## What the task requires
Rewrite everything below, from the line containing "How do I perform: Click" down to the end of the entries, including the requests, and scale every coordinate in the answers by 0.7, rounding to whole numbers with halves rounded up. Leave the pictures out of your answer.

## Entries for locating text and elements

== == ==

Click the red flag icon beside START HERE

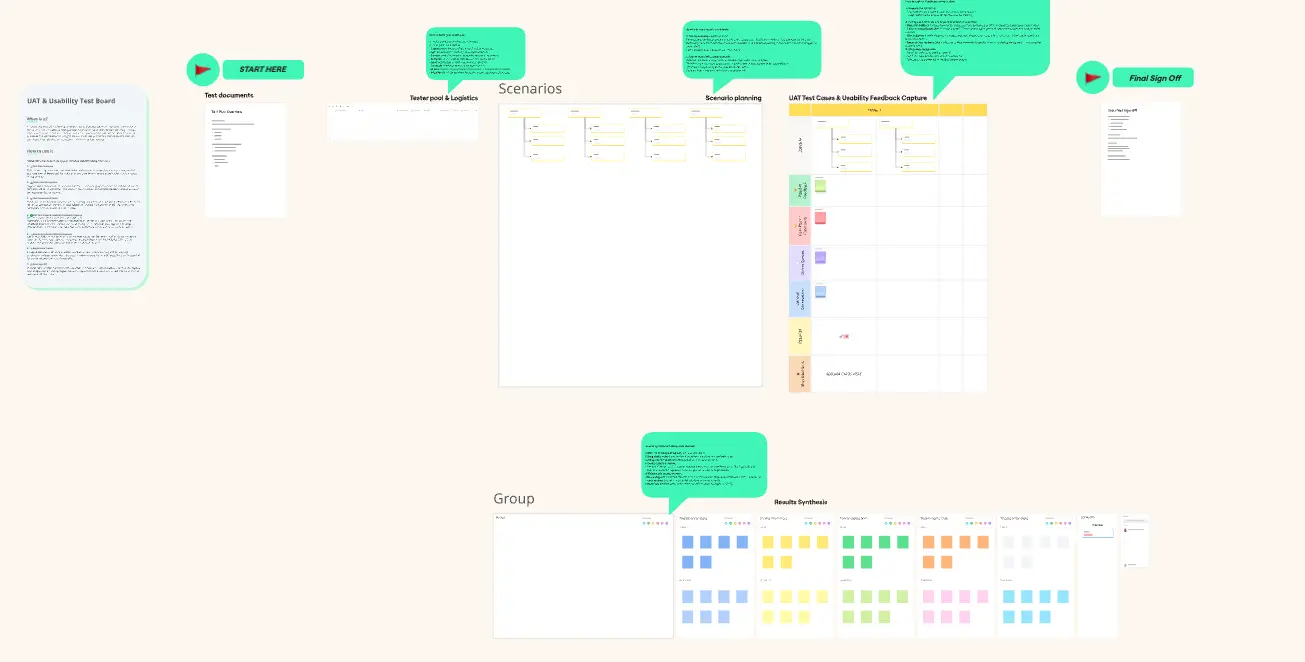[x=202, y=70]
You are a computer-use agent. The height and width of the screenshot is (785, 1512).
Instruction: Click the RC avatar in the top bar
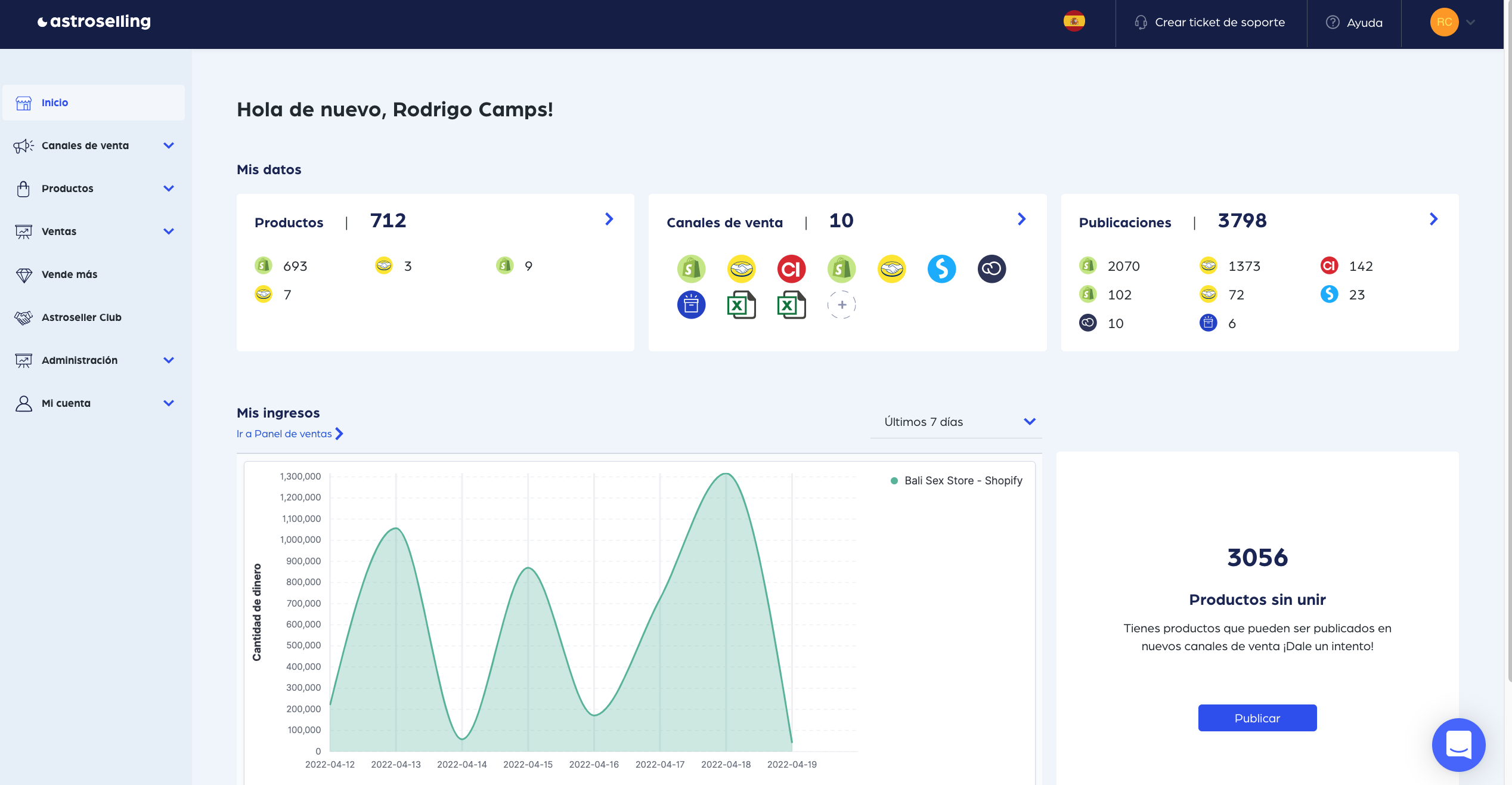1444,22
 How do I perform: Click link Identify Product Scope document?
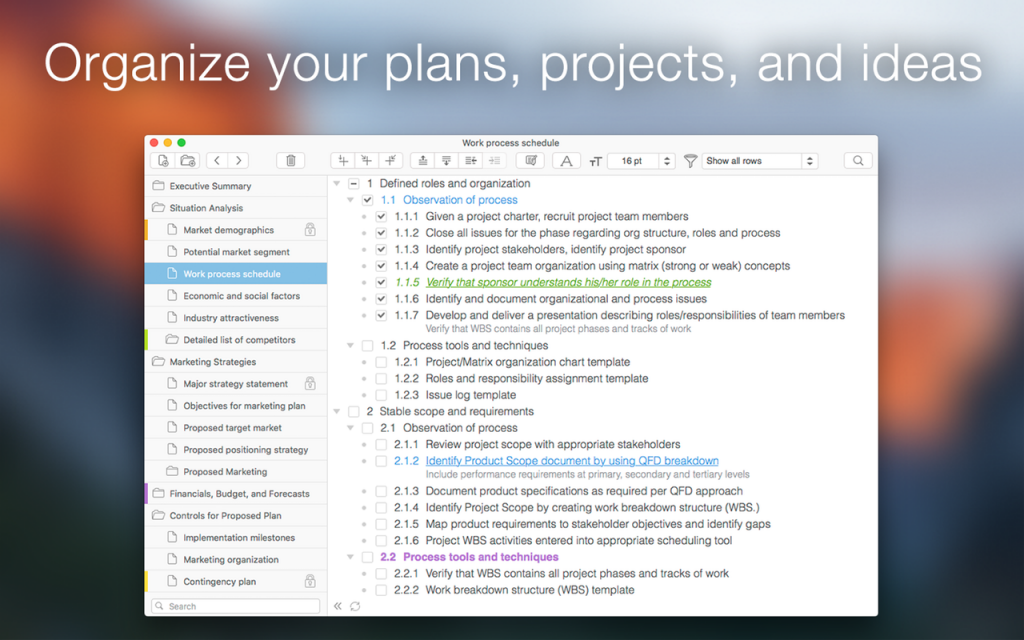click(x=572, y=460)
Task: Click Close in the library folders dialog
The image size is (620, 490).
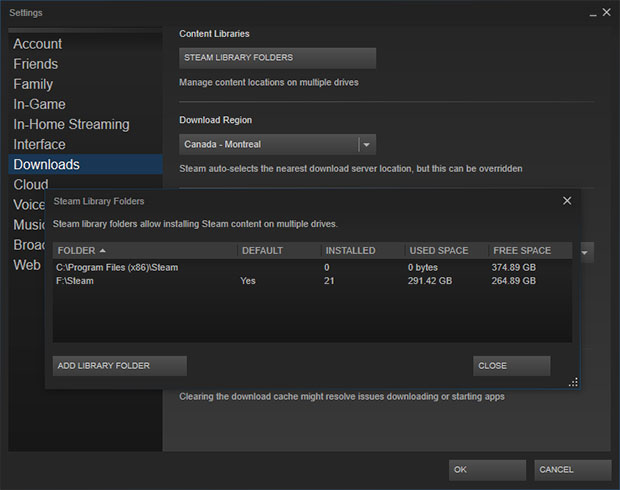Action: click(x=511, y=366)
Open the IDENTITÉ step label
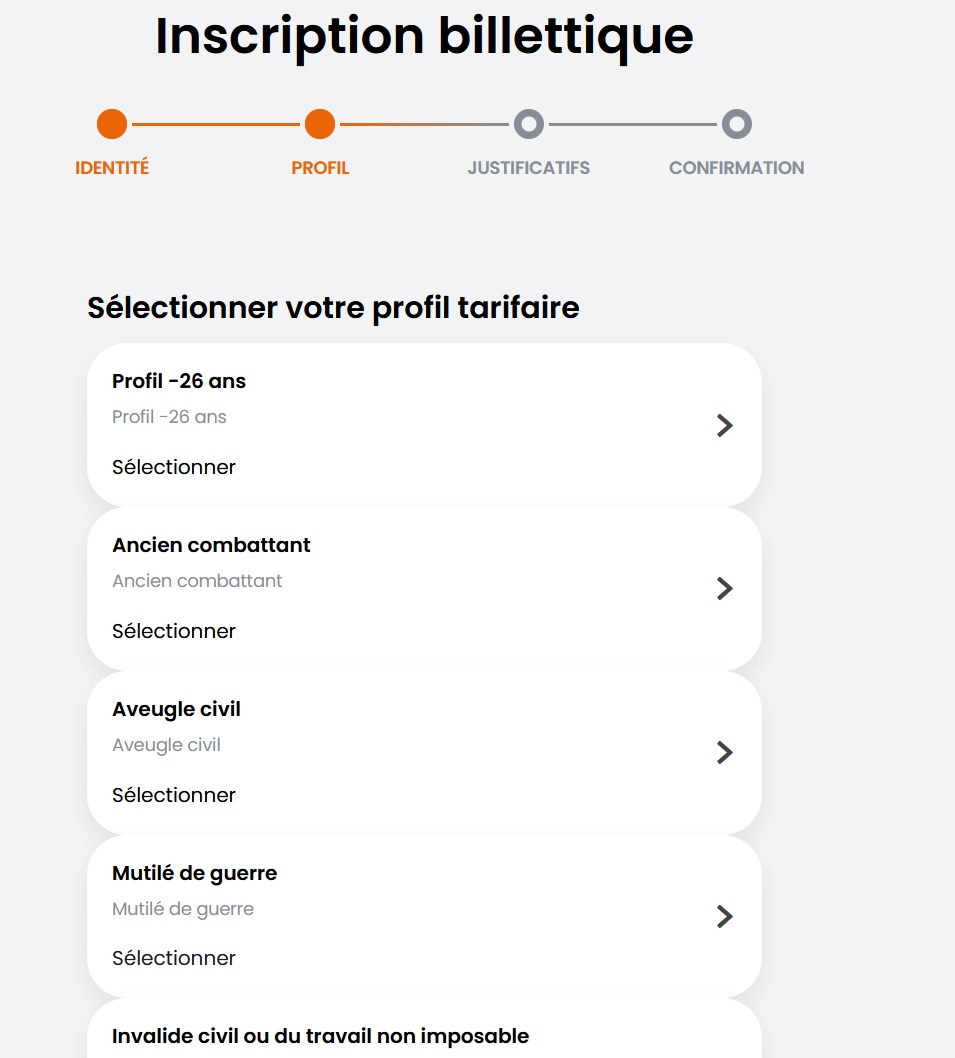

== == ==

## Response to this exercise
 How do I perform: Click link Identify Product Scope document?
click(x=400, y=322)
Task: Click Close in the library folders dialog
The image size is (620, 490).
Action: click(x=358, y=256)
Open the IDENTITÉ step label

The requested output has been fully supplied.